- Born: Leopoldo Fernández Pujals December 3, 1947 (age 78) Havana, Cuba
- Occupation: Entrepreneur

= Leopoldo Fernández Pujals =

Spanish businessman

Leopoldo Fernández Pujals, born on March 12, 1947, is a Cuban-born Spanish-American businessman.”

== Biography ==
Leopoldo Fernández Pujals was born in Cuba to an affluent Spanish family. His Catalan mother was an architect and his Asturian father was a notary. One year after the Cuban Revolution, when Leopoldo was 13 years old, his family went into exile in Miami. In 1968, he enlisted in the Marines at the officer school of Fort Belvoir in Virginia. He ranked first in his class, later becoming an instructor. He fought in the Vietnam War, from which he returned to the United States with a medal and captain's bars.

He studied finance and went to work at the multinational Procter & Gamble.

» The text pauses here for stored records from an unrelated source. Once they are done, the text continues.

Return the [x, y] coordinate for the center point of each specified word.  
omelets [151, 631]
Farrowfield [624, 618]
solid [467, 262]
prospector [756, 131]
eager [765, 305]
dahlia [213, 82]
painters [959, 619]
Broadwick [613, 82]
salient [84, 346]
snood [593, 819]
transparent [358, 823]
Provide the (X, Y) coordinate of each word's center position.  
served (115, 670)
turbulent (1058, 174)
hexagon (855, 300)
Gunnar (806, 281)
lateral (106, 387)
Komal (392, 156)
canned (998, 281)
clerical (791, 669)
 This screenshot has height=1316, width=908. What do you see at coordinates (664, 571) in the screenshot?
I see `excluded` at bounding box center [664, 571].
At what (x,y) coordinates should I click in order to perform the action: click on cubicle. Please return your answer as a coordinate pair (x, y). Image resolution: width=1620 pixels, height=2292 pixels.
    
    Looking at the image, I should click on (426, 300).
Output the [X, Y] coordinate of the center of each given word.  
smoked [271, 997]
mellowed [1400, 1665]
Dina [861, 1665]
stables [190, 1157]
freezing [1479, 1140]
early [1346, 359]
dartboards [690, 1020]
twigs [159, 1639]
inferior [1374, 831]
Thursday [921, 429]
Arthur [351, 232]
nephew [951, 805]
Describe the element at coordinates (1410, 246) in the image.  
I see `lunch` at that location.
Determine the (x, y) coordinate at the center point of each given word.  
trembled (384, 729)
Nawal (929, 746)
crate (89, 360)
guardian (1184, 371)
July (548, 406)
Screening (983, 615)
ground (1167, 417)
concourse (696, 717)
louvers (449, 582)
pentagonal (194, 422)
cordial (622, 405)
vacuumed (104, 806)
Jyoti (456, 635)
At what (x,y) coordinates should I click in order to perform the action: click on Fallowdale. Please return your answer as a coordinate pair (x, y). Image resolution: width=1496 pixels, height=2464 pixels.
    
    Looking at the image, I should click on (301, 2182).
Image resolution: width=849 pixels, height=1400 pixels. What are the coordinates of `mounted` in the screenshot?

He later moved to Johnson & Johnson in 1981. Six years later he opened a pizzeria on Monforte de Lemos street in El Barrio del Pilar, Madrid, where he kneaded pasta and gave it to the children in the neighborhood. In the mornings, Leopoldo went to work at Johnson & Johnson in a suit and tie; in the afternoon, he put on his apron and made pizzas until the early hours of the morning, including weekends. He then set up Pizzaphone, which later became Telepizza. In 1993, it had 100 stores in Spain, which grew to 150 a year later and 204 the following year.

In 1996, a dispute with his brother over the company's management left him in charge. In May 1997, Leopoldo acquired Pizza World for 1.9 billion pesetas (US$12,524,200). After that, he bought a transport company and then its cheese supplier. By mid-1998, it had achieved a market share of 62 percent. The business continued to grow and diversify both in Spain and abroad, until in 1999 it sold all its shares, an operation for which it received some 300 million euros. In 1995 he created the Centurión stud farm, the largest stud farm of purebred Spanish horses in San Pedro de las Dueñas, (Lastras del Pozo), (Segovia)

In September 2004, Fernández Pujals launched into the world of telecommunications, by acquiring 24.9 percent of Jazztel, a broadband operator created in 1997 by Argentine Martin Varsavsky. Fernández Pujals contributed 61.8 million euros (US$67,320,900) to relaunch the company. In 2009, the founder of Telepizza returned to his origins and participated in the creation of a chain of pizzerias, La Original, together with two of his former directors from Telepizza, Pedro Español and Miguel Ángel Rodríguez.